Cells were counted using a Zeiss Axiophot fluorescent microscope and Spot II camera. For P4 and P6 explants, three or four individuals from three litters were used. For each dissociated retinal explant, five or six random fields were chosen, and the percentage of BrdU⁺ cells (out of a total of 150-200 cells) was calculated for each field. For the P5.5 intraocular injections, sections were selected in which the optic nerve was visible, and the number of BrdU⁺ cells/mm² was determined for eight fields. Six animals were analyzed for the control (DMSO)group and five animals were analyzed in the treated group (SB-431542). For the P10 intraocular injections, the following numbers of animals were analyzed:four in the control group, two with the anti-TGFβ cocktail alone, four in the 250 ng EGF-treated group, and four in the group with 250 ng EGF +anti-TGFβ cocktail. Student's t-test and ANOVA were used to compare the groups for significant differences.

Quantitative RT-PCR was performed as previously described(Kubota et al., 2004) using an Opticon monitor from MJ Research and Sybr Green PCR Master Mix (Applied Biosystems). RNA samples were taken from three different individuals at the age indicated. Total RNA was collected using Trizol (Invitrogen), DNAse treated using Rneasy mini-kit (Qiagen) and quantified by spectrophotometry. RNA (1 μg) was used for the reverse transcription reaction, using Oligo-dTs and Superscript II RT. cDNA samples were run in triplicate for each primer set. The cycle at which a given sample/primer combination reached log-phase was noted and normalized to GAPDH levels. Primers were obtained from Invitrogen and designed using Primer3 (MIT) to amplify 200 bp of each gene. Primer sequences, 5′ to 3′: Gapdh 5′, AAGGTCATCCCAGAGCTGAA;GAPDH 3′, GTCCTCAGTGTAGCCCAGGA; TGFβ1 5′,ATGACATGAACCGACCCTTC; TGFβ1 3′, ACTTCCAACCCAGGTCCTTC; TGFβ2 5′, CAACACCATAAACCCCGAAG; TGFβ2 3′, GGCTTTCCCGAGGACTTTAG;TGFβ3 5′, CTTACCTCCGCAGCTCAGAC; TGFβ3 3′,CCTCAGCTGCACTTACACGA; TGFβRI 5′, ACCTTCTGATCCATCCGTTG; TGFβRI 3′, CTTCCTGTTGGCTGAGCTGT; TGFβRII 5′, CCTGTGTGGAGAGCATCAAA;TGFβRII 3′, ATCTGGGTGCTCCAGTTCAC.
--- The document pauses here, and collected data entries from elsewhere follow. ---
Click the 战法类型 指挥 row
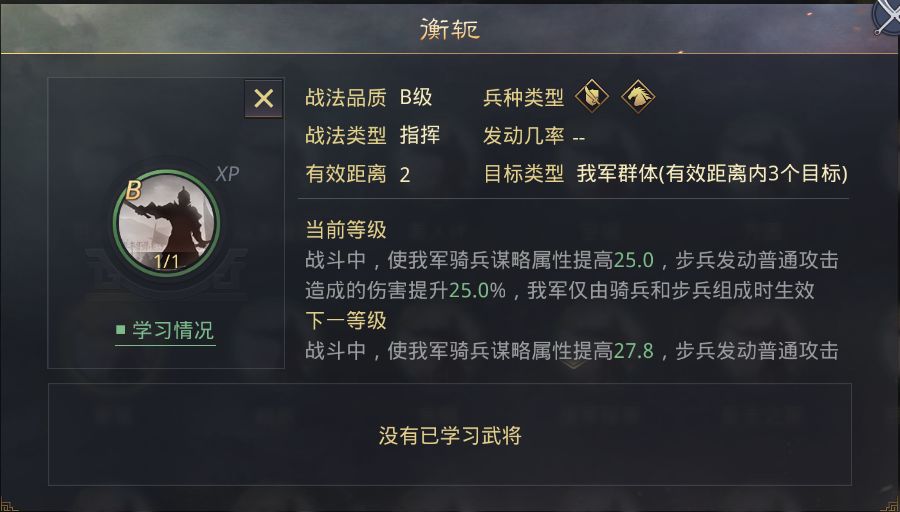This screenshot has width=900, height=512. click(372, 135)
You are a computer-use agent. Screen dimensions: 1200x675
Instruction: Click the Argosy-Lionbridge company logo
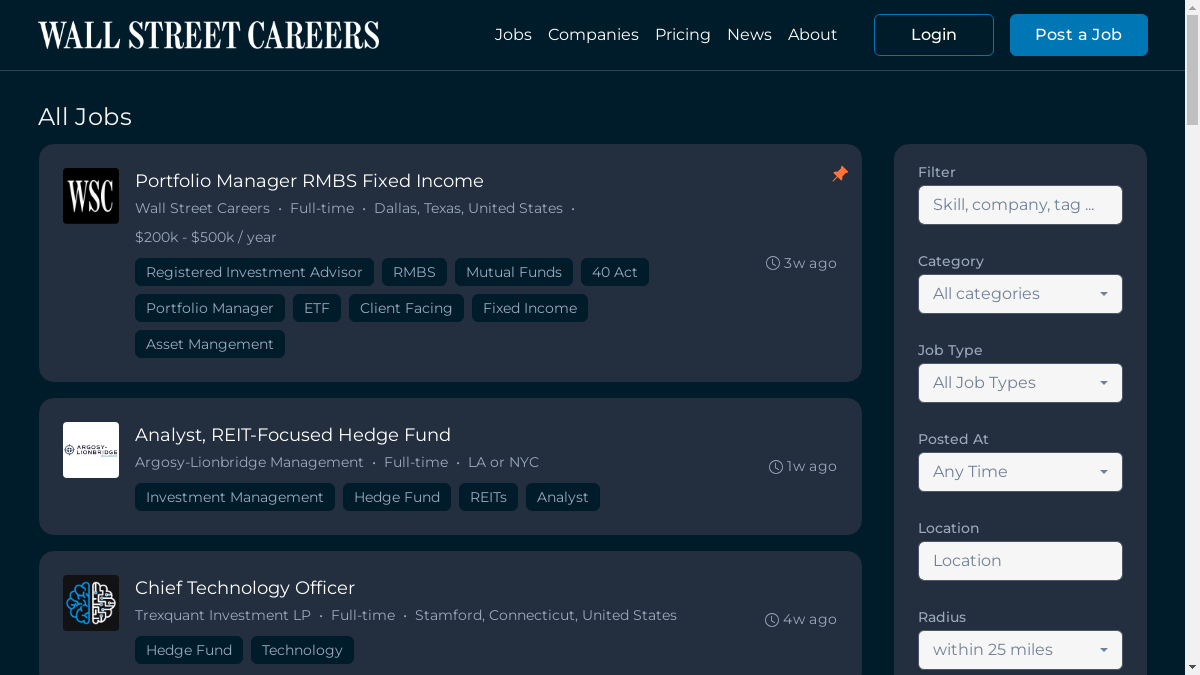[x=91, y=450]
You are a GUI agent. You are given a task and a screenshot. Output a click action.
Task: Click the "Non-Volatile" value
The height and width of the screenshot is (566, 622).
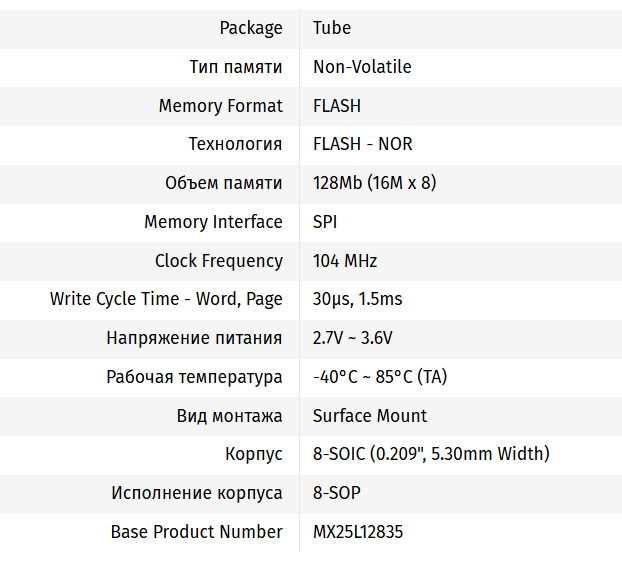[x=362, y=67]
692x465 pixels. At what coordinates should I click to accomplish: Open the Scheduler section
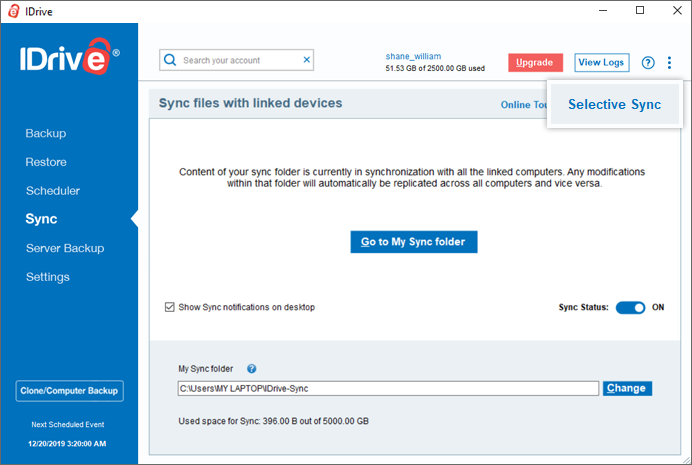pos(53,191)
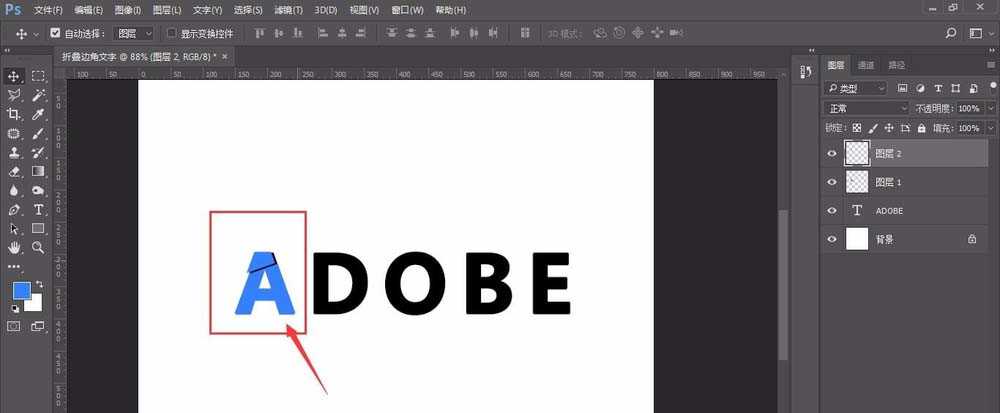Toggle the 自动选择 checkbox

[x=55, y=33]
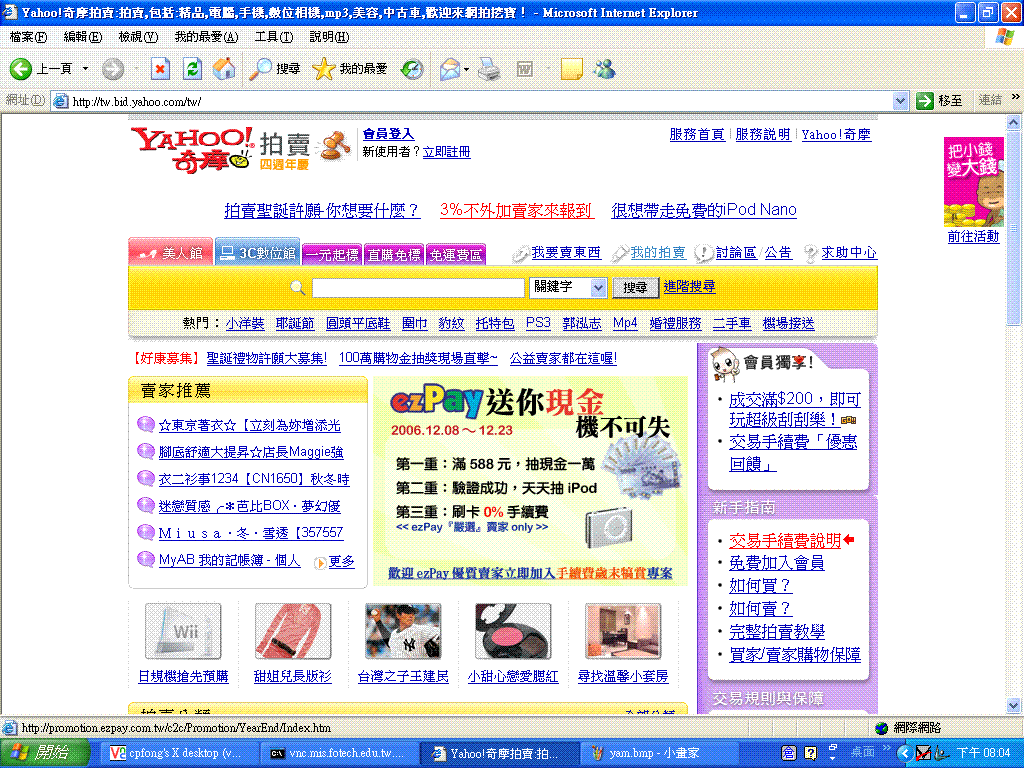Click the Wii product thumbnail
This screenshot has height=768, width=1024.
(x=183, y=631)
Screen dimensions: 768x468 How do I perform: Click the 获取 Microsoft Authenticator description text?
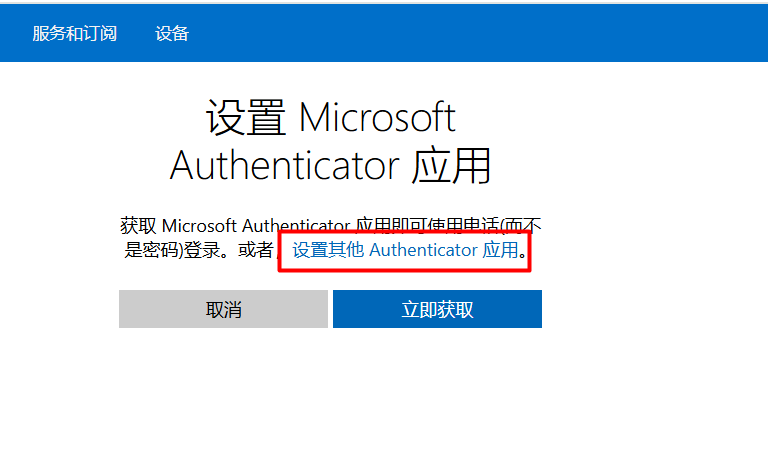click(x=331, y=238)
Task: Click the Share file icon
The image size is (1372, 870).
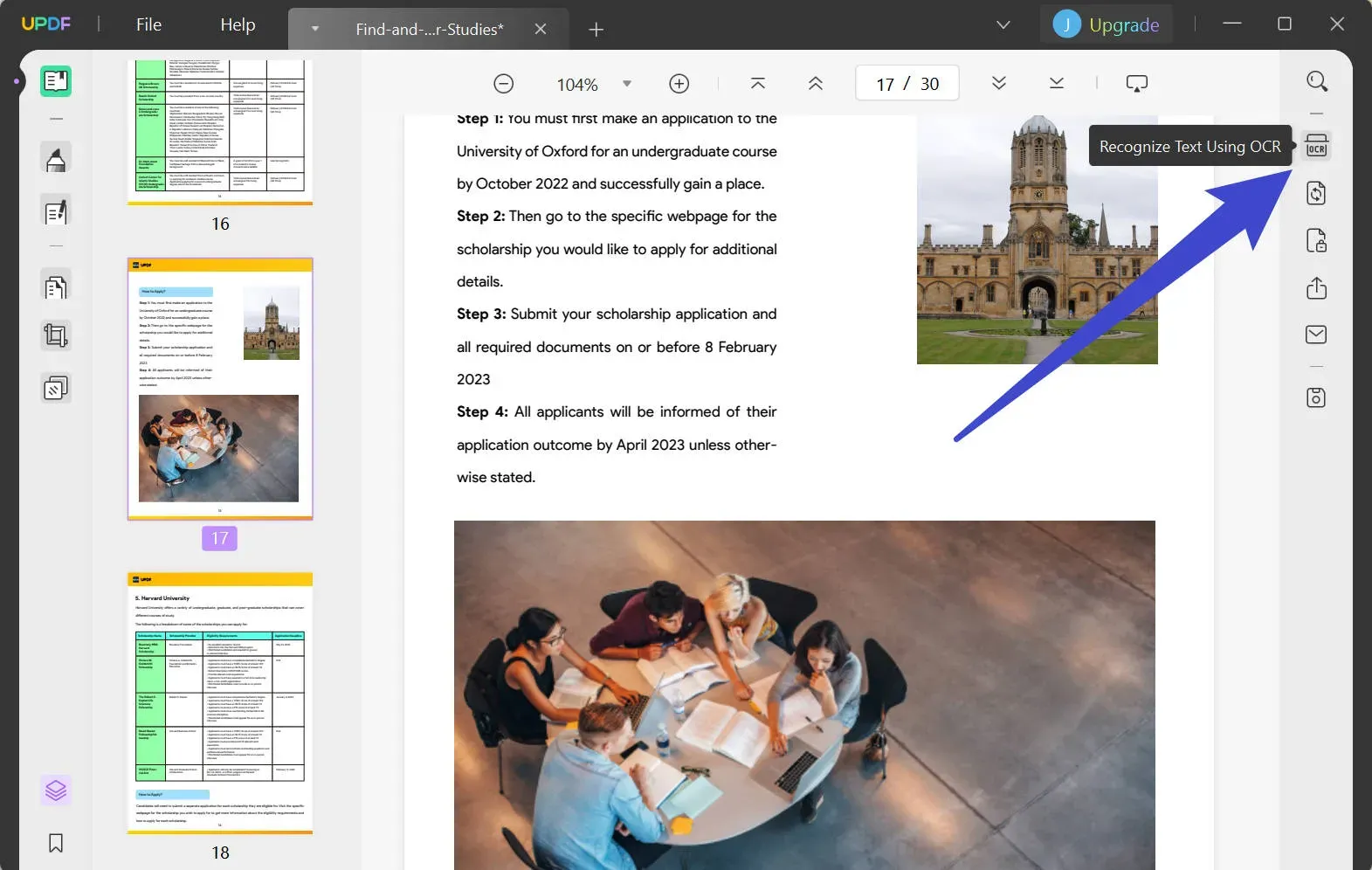Action: 1316,288

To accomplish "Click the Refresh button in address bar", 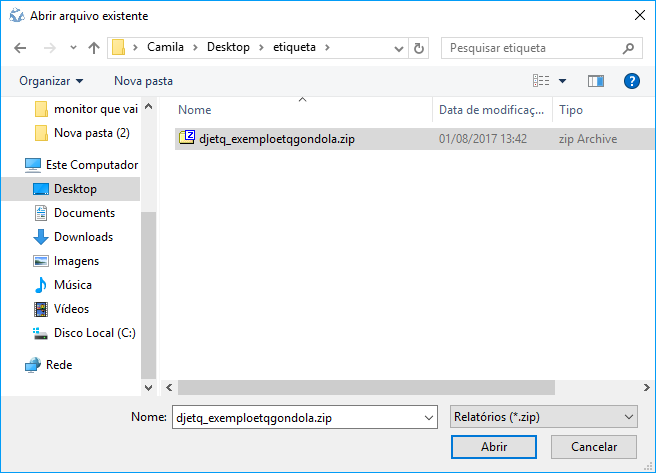I will 419,48.
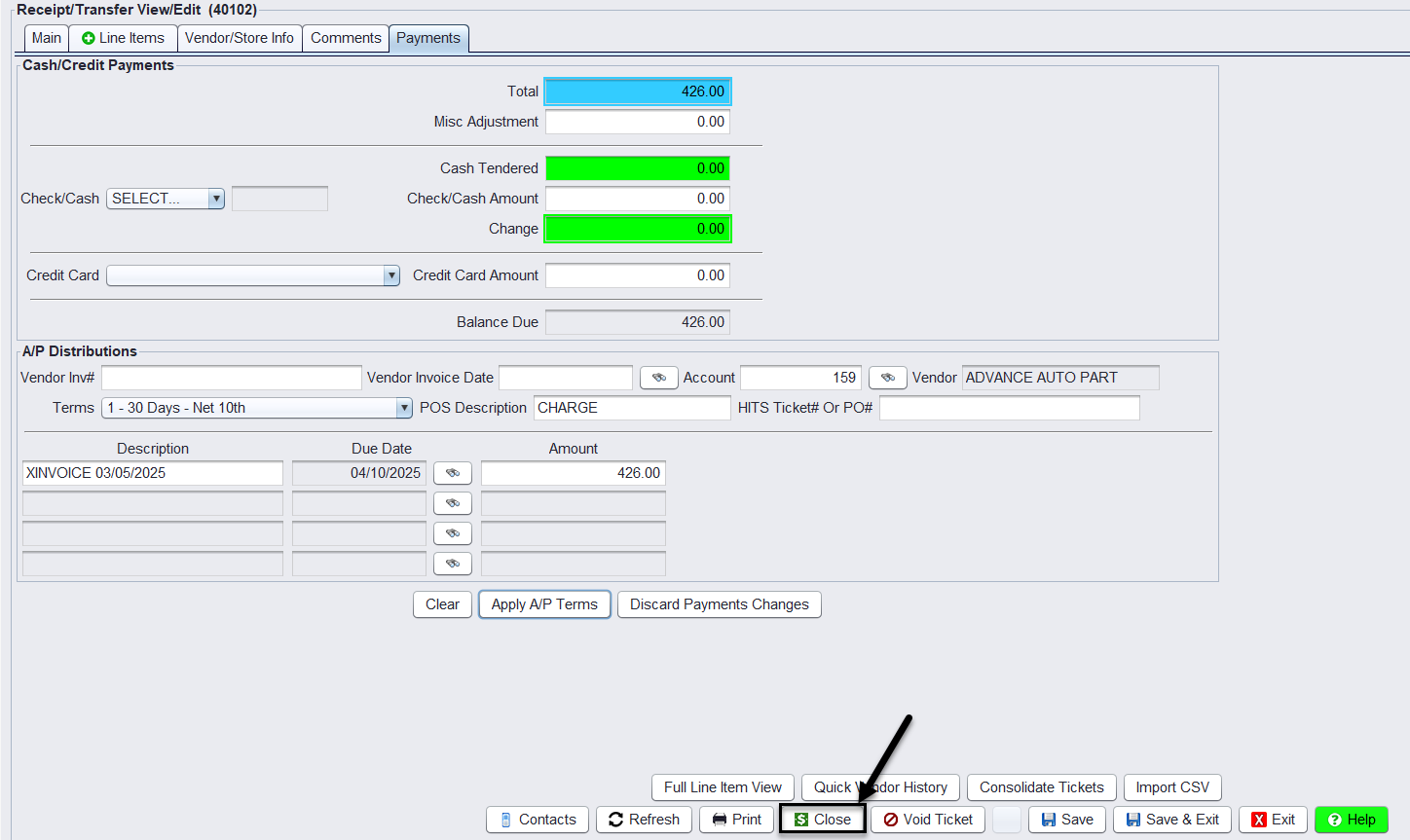
Task: Open the Vendor/Store Info tab
Action: (239, 38)
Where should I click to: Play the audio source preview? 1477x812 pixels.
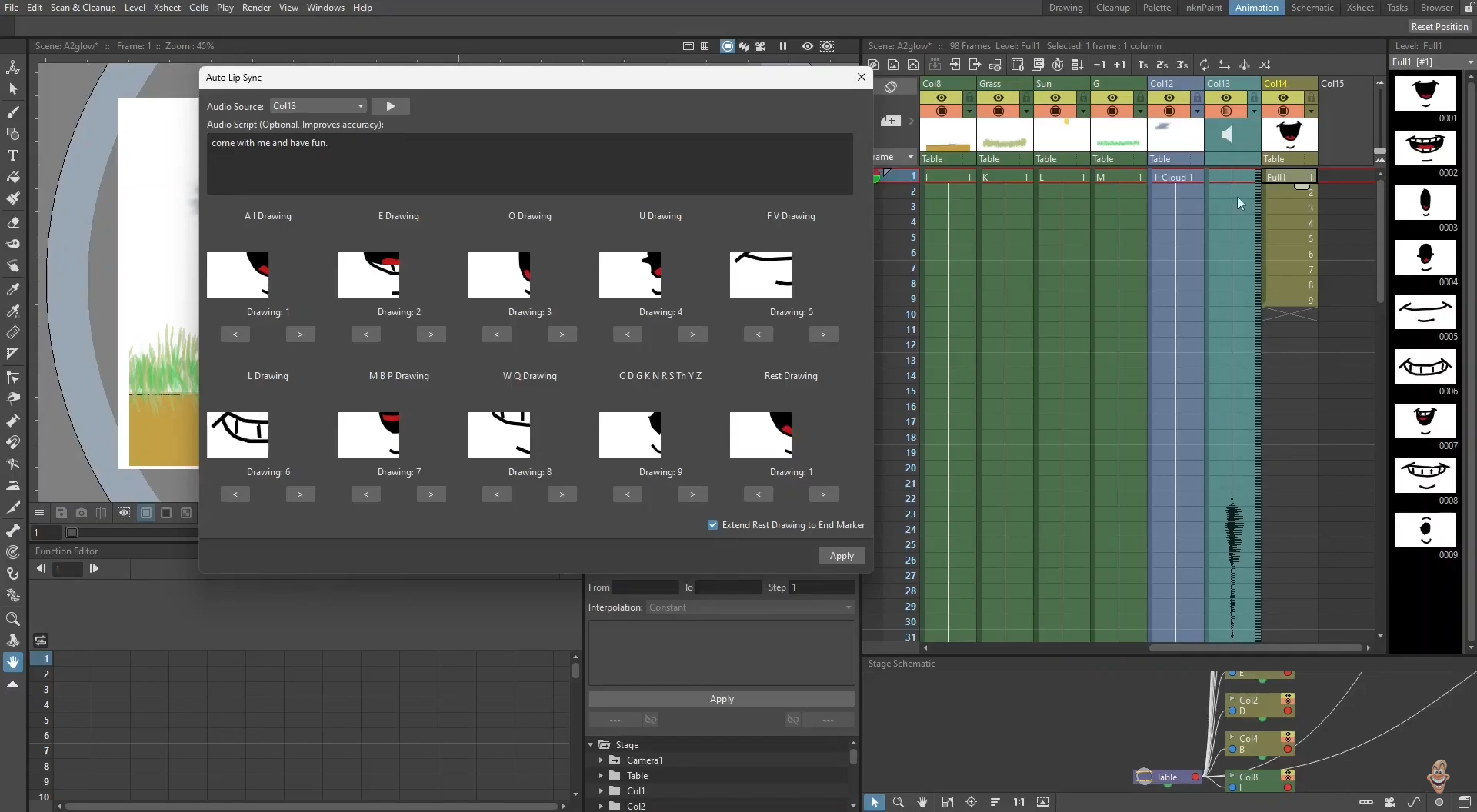pyautogui.click(x=391, y=106)
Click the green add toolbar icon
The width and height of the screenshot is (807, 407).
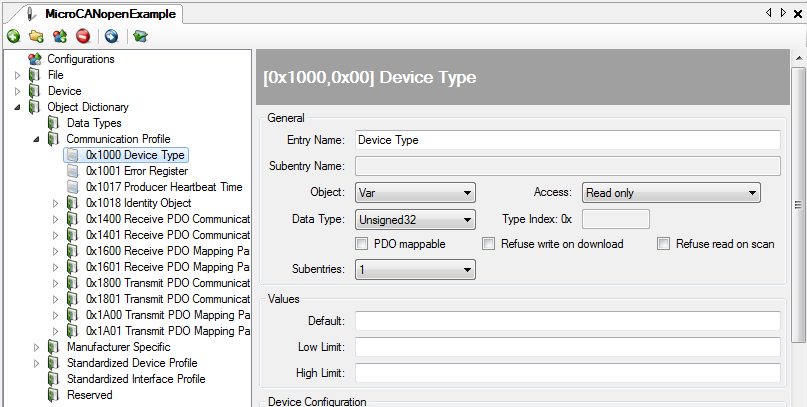tap(13, 36)
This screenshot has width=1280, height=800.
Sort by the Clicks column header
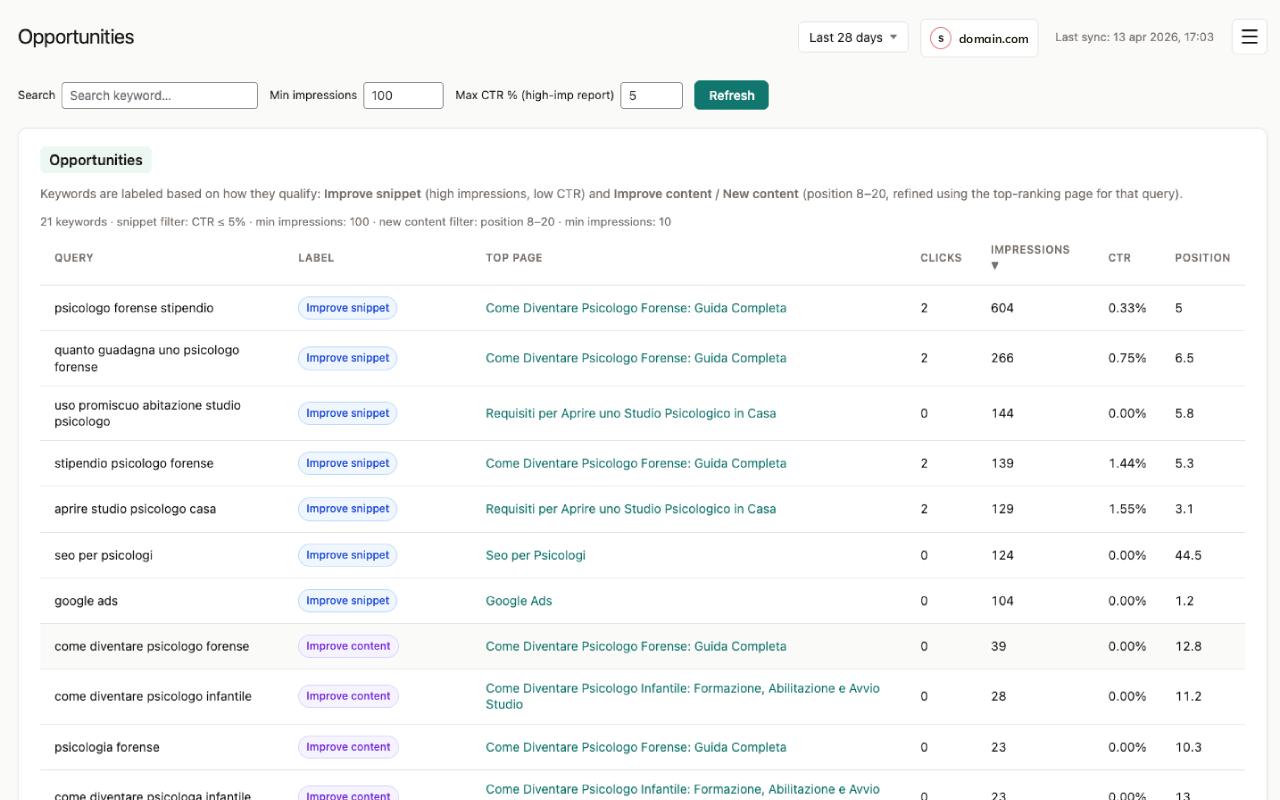pyautogui.click(x=940, y=258)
Efficiency curves were performed by diluting template DNA 8-, 16-, 32- and 64-fold. The average difference for all primers between each twofold dilution was one.

Retinas were dissected in PBS, and the central and peripheral retinas were separated. Protein was extracted using M-PER buffer (Pierce) and quantified by Coomassie Reagent (BioRad) as per manufacturer's instructions. Protein (30μg) was loaded in each well. Membranes were incubated with primary antibodies rabbit anti-human TGFβ2 (1:200, Santa Cruz), rabbit anti-human TGFβRI (1:100, Santa Cruz) and rabbit anti-human TGFβRII (1:100,Santa Cruz), rabbit anti-Foxo1 (1:200, CeMines), rabbit anti-Smad2/3 (1:1000,BD Biosciences). Secondary antibodies were goat anti-mouse alkaline phosphatase and goat anti-rabbit alkaline phosphatase from the BioRad Immunostar Chemilluminescence kit.

Although previous birthdating studies have documented the timing of neurogenesis and proliferation in the rodent retina(Alexiades and Cepko, 1996; Young, 1985), no study has specifically addressed the pattern of BrdU incorporation at the end of rat retinogenesis. To determine the pattern of proliferation in the postnatal rat retina, we performed BrdU injections on postnatal days 4-12 (P4-12). Animals were injected three times daily, allowed to survive to P15, then sacrificed and processed for immunohistochemistry(Fig. 1A-E). Retinas from animals injected on P4 showed robust BrdU incorporation throughout the retina in the inner and outer nuclear layers (Fig. 1A, inset). By postnatal day 6, BrdU incorporation is nearly absent in the central retina (Fig. 1B, inset), though some progenitors are still mitotically active in the peripheral retina (asterisks). Animals injected at P8 showed no BrdU incorporation centrally, though BrdU-labeled cells are present peripherally(arrow, Fig. 1C). BrdU-labeled cells in the P10 injected animals were confined to the far periphery (arrow, Fig. 1D), and by P12 no BrdU incorporation was detected in the retina (arrows indicate the retinal edge, Fig. 1E). Therefore,proliferation in the postnatal rat retina undergoes a dramatic decline between postnatal day 4 and 12, and progenitors in the central retina become mitotically quiescent between P4 and P6. These data demonstrate that neurogenesis is essentially complete in most of the rat retina by P6, in agreement with previous studies (Alexiades and Cepko, 1996).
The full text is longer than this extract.